Research

Open source and open data

There’s currently an ongoing debate about the value of data and whether internet companies should do more to share their data with others. At Google we’ve long believed that open data and open source are good not only for us and our industry, but also benefit the world at large.

Our commitment to open source and open data has led us to share datasets, services and software with everyone. For example, Google released the Open Images dataset of 36.5 million images containing nearly 20,000 categories of human-labeled objects. With this data, computer vision researchers can train image recognition systems. Similarly, the millions of annotated videos in the YouTube-8M collection can be used to train video recognition.

With respect to language processing, we’ve shared the Natural Questions database, which contains 307,373 human-generated questions and answers. We’ve also made available the Trillion Word Corpus, which is based on words used on public web pages, and the Ngram Viewer, that can be used to explore the more than 25 million books in Google Books. These collections can be used for statistical machine translation, speech recognition, spelling correction, entity detection, information extraction and other language research.

And these are only a few  examples of a much broader activity: Google AI currently lists 62 datasets of this sort that we’re making available to the research community.   

We also host a large number of publicly available datasets, such as the 20,000 Kaggle Open Datasets and the Cloud Public Datasets, which allows people to access frequently used public data directly from their workspace.

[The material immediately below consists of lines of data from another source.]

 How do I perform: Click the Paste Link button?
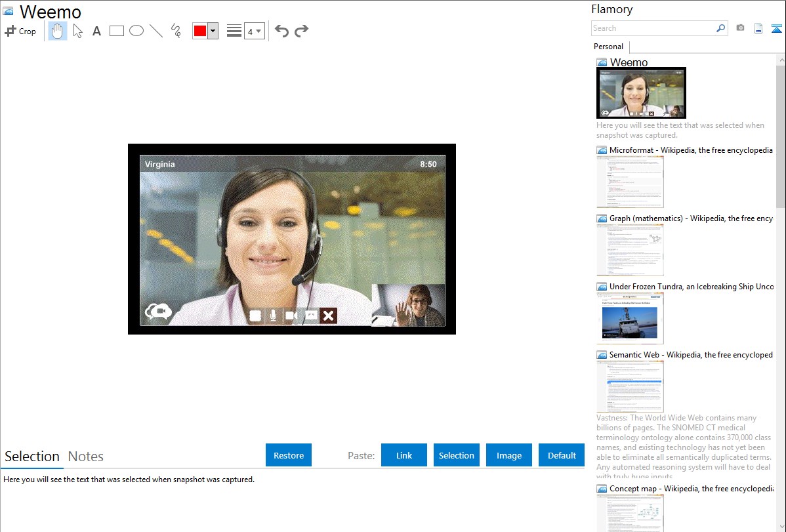[404, 455]
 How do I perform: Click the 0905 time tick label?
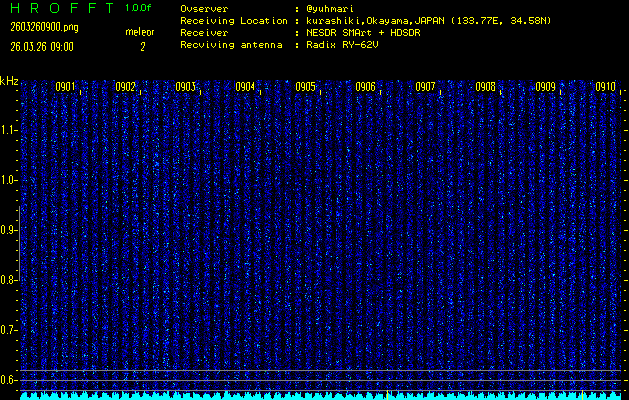306,87
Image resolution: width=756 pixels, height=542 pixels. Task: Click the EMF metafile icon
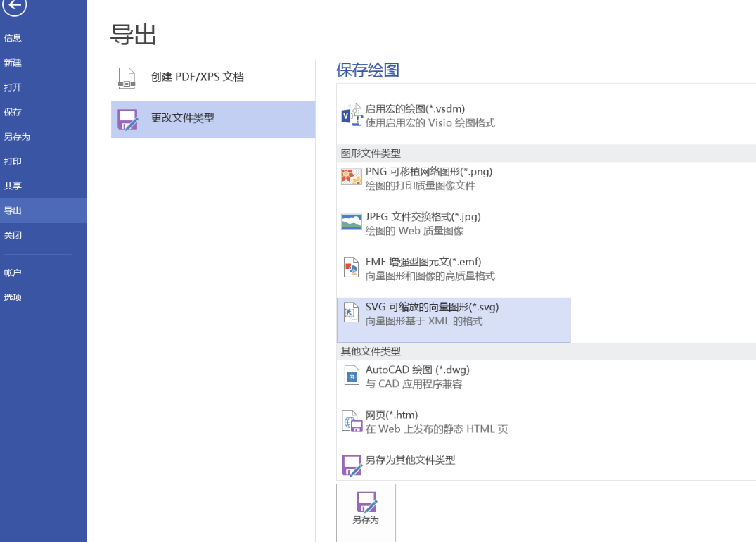point(351,268)
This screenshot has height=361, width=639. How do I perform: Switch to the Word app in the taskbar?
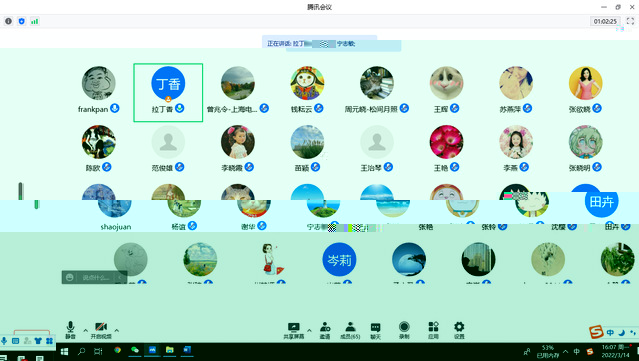coord(187,350)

Google also offers Google Trends, a free service that enables anyone to see and download aggregate search activity since 2004 for Google Search, Image Search, News Search, Shopping and YouTube. You can get search information for countries, regions, metro areas and cities on a monthly, weekly, daily and even hourly basis. The Trends data is widely used by researchers in fields as varied as medicine and economics. According to Google Scholar, there are more than 21,000 research papers that cite Trends as a data source.

Google is also a major contributor to open source software.  Key examples of this include Android, our smartphone operating system, Chromium, the code base for our Chrome browser (now also powering many competitors), and TensorFlow, our machine learning system. Google’s release of Kubernetes changed cloud hosting forever, and has enabled innovation and competition across the cloud industry. Google is also the largest contributor of open source code to GitHub, a shared repository for software development. In 2017, Googlers made more than 250,000 changes to tens of thousands of projects on GitHub alone.

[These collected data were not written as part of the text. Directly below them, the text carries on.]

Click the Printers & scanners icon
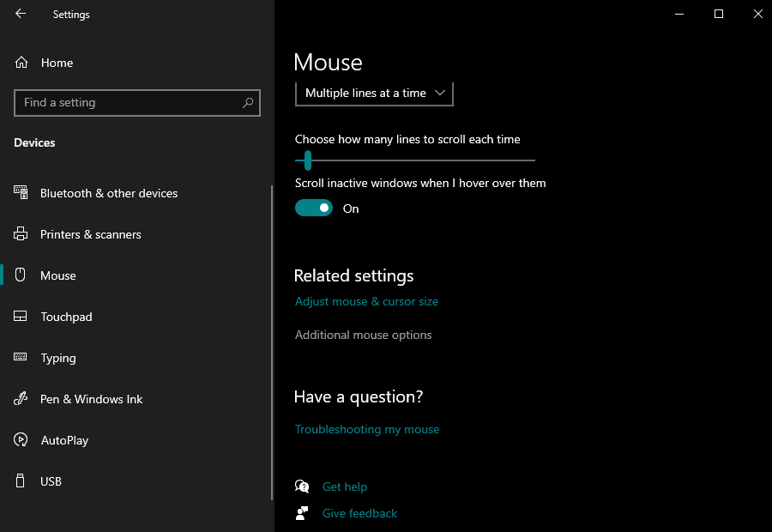 click(x=21, y=234)
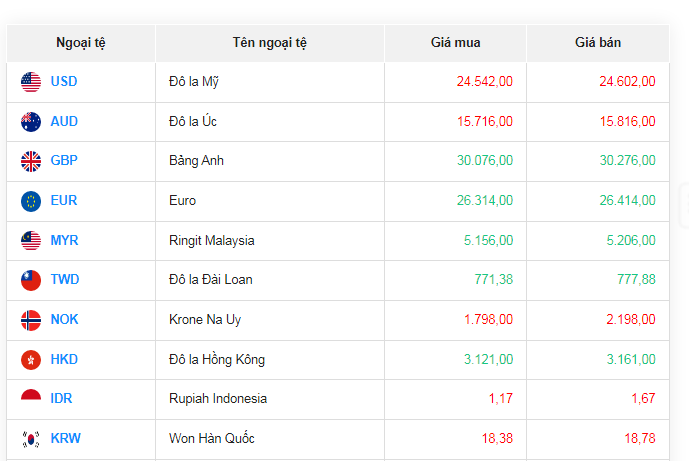Click the Taiwan flag icon
Image resolution: width=689 pixels, height=461 pixels.
tap(31, 280)
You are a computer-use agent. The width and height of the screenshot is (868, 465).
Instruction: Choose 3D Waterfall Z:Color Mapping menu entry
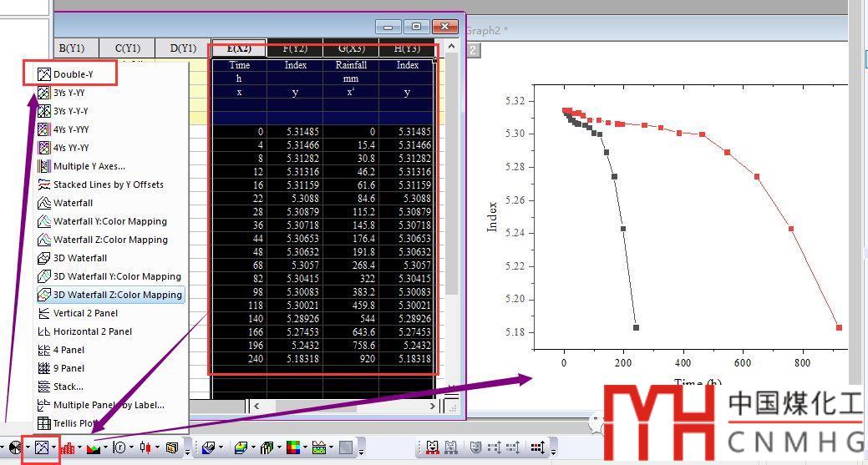117,295
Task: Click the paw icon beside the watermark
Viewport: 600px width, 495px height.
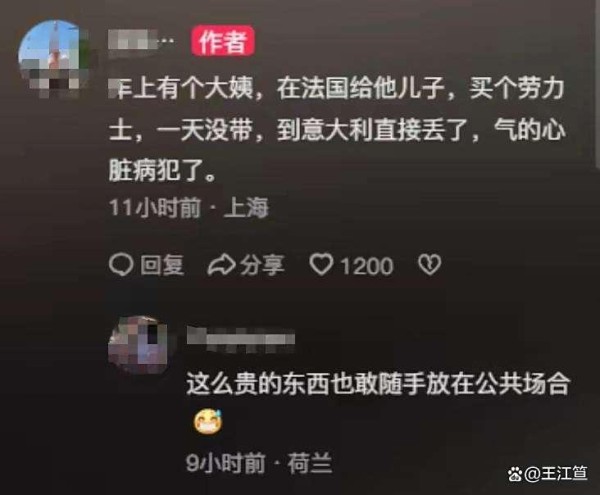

Finally, we’ve also released over 5,300 research reports written at Google, most of which have subsequently been published in scientific journals or conference proceedings.  

Of course, it is costly to create and compile this data, software, and research. So why do we release these materials free of charge?

First and foremost, our primary mission is “to organize the world’s information and make it universally accessible and useful.” Certainly one obvious way to make information universally accessible and useful is to give it away! 

Second, making these materials available stimulates scientific research outside of Google. We know we can’t do it all, and we spend a lot of time reading, understanding and often extending work done by others, some of which has been developed using tools and data we have provided to the research community. This mix of competition and cooperation among groups of researchers is what pushes science forward.

Third, when we hire new employees, it’s great if they can hit the ground running and already know and use the tools we have developed. Familiarity with our software and data makes engineers productive from their first day at work.

There are many more reasons to share research data, but these three alone justify the practice. We aren’t the only internet company to appreciate the power of open data, code, and open research. Our colleagues in academia, and many other companies follow the same practices for much the same reasons.

Of course, we can’t release all the data we use in our business. We need to protect user privacy, maintain confidentiality for business customers, and protect Google’s own intellectual property. But, subject to such considerations, we generally try to make our data as “universally accessible and useful” as possible.